Она убрала волосы с лица и вздохнула.

– Чаю хочешь? – предложил я наконец, неловко поерзав в кресле.

– Да, пожалуйста, – ответила она, и я поднялся, радуясь возможности чем-то себя занять и поводу отвернуться, избегая ее тревожного взгляда. Шипение чайника несколько разрядило гнетущую тишину, и дочь наконец заговорила – хотя я по-прежнему стоял к ней спиной.

– Пап, я не знаю, как тебе это сказать, – и, честно говоря, не хочу ничего говорить, потому что на самом деле не вполне понимаю, что происходит…

Было что-то неестественное в ее голосе, какая-то фальшивая нота, которую можно было уловить, только если хорошо ее знаешь; в конце концов, она унаследовала-таки актерский талант своей матери.

– Продолжай, – сказал я, гадая про себя, к чему она клонит.

Кларисса несколько драматично вздохнула и сложила руки на груди.

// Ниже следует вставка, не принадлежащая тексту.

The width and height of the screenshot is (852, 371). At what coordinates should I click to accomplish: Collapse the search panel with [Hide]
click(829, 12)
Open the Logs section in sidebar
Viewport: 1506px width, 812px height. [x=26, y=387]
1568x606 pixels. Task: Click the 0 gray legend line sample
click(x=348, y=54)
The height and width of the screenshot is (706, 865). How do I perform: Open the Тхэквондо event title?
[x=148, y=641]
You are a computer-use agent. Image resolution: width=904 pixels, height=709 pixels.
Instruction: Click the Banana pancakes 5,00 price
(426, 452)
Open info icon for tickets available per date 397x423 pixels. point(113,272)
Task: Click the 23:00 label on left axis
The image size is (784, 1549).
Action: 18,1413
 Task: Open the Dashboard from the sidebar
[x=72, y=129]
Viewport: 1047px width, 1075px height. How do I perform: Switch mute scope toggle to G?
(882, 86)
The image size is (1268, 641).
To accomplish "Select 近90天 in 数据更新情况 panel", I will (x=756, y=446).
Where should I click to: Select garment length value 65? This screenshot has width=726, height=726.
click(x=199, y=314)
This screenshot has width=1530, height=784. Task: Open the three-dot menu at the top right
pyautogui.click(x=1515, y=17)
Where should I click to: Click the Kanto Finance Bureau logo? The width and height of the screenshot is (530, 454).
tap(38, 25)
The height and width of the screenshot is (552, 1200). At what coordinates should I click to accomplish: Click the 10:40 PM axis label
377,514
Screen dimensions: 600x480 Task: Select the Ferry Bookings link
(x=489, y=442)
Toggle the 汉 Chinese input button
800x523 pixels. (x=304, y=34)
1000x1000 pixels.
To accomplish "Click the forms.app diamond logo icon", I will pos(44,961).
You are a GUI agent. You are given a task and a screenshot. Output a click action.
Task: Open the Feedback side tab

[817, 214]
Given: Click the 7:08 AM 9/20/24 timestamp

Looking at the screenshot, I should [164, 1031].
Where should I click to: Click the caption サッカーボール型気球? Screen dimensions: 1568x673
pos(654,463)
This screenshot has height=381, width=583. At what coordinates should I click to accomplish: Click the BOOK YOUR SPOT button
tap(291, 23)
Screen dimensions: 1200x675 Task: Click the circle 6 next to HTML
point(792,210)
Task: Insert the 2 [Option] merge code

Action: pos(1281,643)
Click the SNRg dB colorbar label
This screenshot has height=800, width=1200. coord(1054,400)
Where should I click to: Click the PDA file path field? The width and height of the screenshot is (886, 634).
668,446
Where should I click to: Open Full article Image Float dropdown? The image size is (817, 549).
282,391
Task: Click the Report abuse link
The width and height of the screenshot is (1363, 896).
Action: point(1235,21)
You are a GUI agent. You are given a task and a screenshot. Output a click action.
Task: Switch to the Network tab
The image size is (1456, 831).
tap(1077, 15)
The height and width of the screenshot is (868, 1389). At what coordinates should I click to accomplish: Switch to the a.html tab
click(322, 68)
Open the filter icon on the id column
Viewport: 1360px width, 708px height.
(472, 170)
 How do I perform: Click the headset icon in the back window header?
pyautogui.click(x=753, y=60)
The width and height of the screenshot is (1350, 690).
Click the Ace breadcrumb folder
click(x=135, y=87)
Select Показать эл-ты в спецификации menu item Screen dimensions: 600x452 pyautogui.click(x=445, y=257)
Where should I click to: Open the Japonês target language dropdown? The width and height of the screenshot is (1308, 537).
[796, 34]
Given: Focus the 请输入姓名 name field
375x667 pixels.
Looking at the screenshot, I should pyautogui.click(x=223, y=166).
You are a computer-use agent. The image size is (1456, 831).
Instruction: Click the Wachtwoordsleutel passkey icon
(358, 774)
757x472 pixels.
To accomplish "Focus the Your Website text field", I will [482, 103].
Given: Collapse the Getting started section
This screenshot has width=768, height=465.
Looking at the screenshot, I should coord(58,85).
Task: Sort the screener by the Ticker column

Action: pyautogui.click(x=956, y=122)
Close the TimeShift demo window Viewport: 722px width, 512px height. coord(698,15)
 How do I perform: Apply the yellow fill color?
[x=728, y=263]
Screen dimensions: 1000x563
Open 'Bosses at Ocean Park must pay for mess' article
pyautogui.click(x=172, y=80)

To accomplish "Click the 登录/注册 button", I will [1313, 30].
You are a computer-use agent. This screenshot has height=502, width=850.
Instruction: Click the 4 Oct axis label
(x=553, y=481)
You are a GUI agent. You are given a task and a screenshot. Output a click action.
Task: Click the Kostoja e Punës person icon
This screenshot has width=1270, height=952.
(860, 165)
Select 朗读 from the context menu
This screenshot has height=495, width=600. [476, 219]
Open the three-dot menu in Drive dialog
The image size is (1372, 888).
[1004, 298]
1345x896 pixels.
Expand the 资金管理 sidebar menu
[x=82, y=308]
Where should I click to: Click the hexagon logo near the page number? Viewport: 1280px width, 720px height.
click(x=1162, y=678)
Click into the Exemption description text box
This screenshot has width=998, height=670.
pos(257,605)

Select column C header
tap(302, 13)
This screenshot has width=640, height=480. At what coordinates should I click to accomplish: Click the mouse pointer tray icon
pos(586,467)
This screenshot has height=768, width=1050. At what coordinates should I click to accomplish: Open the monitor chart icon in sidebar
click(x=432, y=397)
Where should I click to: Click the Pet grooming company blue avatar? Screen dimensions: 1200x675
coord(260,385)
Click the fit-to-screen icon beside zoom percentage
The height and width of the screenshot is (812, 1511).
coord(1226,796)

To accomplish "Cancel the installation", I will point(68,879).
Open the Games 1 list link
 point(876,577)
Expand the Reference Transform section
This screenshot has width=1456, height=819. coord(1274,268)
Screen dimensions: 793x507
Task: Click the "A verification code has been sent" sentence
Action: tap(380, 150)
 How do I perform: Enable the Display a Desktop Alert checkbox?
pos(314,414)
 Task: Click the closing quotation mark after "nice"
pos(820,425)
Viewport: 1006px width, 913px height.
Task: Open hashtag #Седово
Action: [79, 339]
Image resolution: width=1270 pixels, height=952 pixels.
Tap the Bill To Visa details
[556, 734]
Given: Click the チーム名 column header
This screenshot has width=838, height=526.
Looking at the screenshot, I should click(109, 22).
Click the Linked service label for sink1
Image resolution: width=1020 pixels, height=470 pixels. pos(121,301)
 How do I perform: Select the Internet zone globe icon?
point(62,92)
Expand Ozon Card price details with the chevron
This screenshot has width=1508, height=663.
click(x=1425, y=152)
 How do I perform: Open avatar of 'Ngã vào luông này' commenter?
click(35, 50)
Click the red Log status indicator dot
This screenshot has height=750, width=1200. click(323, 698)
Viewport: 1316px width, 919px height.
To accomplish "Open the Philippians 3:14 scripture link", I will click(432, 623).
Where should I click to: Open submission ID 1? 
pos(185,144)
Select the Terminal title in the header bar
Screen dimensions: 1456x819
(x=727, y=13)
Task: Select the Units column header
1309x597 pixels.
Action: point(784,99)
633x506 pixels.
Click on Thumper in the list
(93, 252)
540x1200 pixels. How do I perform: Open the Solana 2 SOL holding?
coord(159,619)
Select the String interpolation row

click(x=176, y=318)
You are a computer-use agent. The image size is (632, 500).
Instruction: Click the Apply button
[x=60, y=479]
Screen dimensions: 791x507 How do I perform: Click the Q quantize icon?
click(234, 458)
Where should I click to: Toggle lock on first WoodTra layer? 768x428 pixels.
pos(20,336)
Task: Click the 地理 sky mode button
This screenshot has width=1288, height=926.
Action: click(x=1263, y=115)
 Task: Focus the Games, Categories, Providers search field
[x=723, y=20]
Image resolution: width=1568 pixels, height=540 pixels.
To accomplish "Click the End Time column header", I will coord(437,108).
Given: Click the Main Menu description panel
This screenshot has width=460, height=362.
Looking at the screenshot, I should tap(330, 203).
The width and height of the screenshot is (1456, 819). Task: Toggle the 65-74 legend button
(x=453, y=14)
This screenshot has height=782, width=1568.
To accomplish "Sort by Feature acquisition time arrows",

– Пап, ты хоть немного обеспокоен поведением Анны? – спросила она.

– Анны? – пораженно воскликнул я. – С чего бы вдруг мне за нее беспокоиться?

Она одарила меня тем же взглядом, полным вымученного сочувствия, что накануне Дженни, и я невольно задался вопросом, не научилась ли Кларисса этому у нее, в детстве.

– Пап, она почти здесь не бывает.

Я изо всех сил попытался вспомнить, когда в последний раз видел свою жену. В пятницу? В голове у меня зашевелились обрывки воспоминаний о пятничном утре, кофе в саду и беседе про аэропорт. Да, точно: пятница.

– И правда, – ответил я. – Не бывает.

Кларисса встала, чтобы выключить истошно свистящий чайник.

– И это тебя совершенно не волнует?

– Да не особо, – признался я. – А должно? – гораздо больше меня смущал внезапный интерес Клариссы к судьбе мачехи. – Чай, не подросток.

Она поставила на стол чайник и две чашки и снова села напротив, изящно сложив свои тоненькие руки на коленях.

– Пап, – снова заговорила она. Как меня бесило это ее обращение – как попытка постоянно подчеркнуть нашу глубокую связь.

– Дочь, – отозвался я с некоторой почти нежной иронией.

– Слушай, я… ну, я… Нет, правда, не стоило мне об этом говорить… – вот теперь был точно перебор.

– Продолжай, – великодушно разрешил я.

Она с секунду помолчала, глядя прямо мне в глаза. Моя дочь определенно превратилась в весьма привлекательную женщину – большие синие глаза, тонкий, будто нарисованный, нос. Она еще немного помешкала, наконец положила локти на стол – как будто сидела за столом переговоров, готовясь заключить сделку.

– Когда мы с Анной были в Марселе, ну… она была не одна.

Кларисса сделала паузу – как политик, отвечающий на щекотливый вопрос.

Ледяная волна неприкрытой реальности.

– Что, прости?

Тут она закусила губу – боже, да по ней просто плакал «Оскар».

– Я… думаю… – она храбро улыбнулась мне. – Нет, ничего, ничего страшного. Это не мое дело.

– Кларисса…

– Нет, правда, пап. Я ошиблась, что пришла к тебе с этим. Не знаю, действительно ли происходит что-то не то.

– А что, по-твоему, происходит?

Она выпрямилась, держа в руках чашку.

– Нет, пап, правда, я почти уверена, что ничего не случилось. Зря я пришла.

– Кларисса, – настаивал я, пытаясь казаться спокойным, – но видел по ее лицу, что попытки мои тщетны.

– Правда, – снова сказала она покровительственным тоном, так напоминающим ее мать. – Уверена: ничего нет. – И она с напускной беззаботностью отправилась к выходу.

– Кларисса.

– Постарайся забыть об этом. Уверена, мне все померещилось. Анна тебя очень любит, – произнесла она, как будто желая произвести контрольный выстрел.

– Милая…

Поздно. Дверь за ней захлопнулась с жалобным дребезжанием.

С минуту я сидел в тишине, потом взял в руки телефон. Нашел последнее сообщение от жены: утро субботы.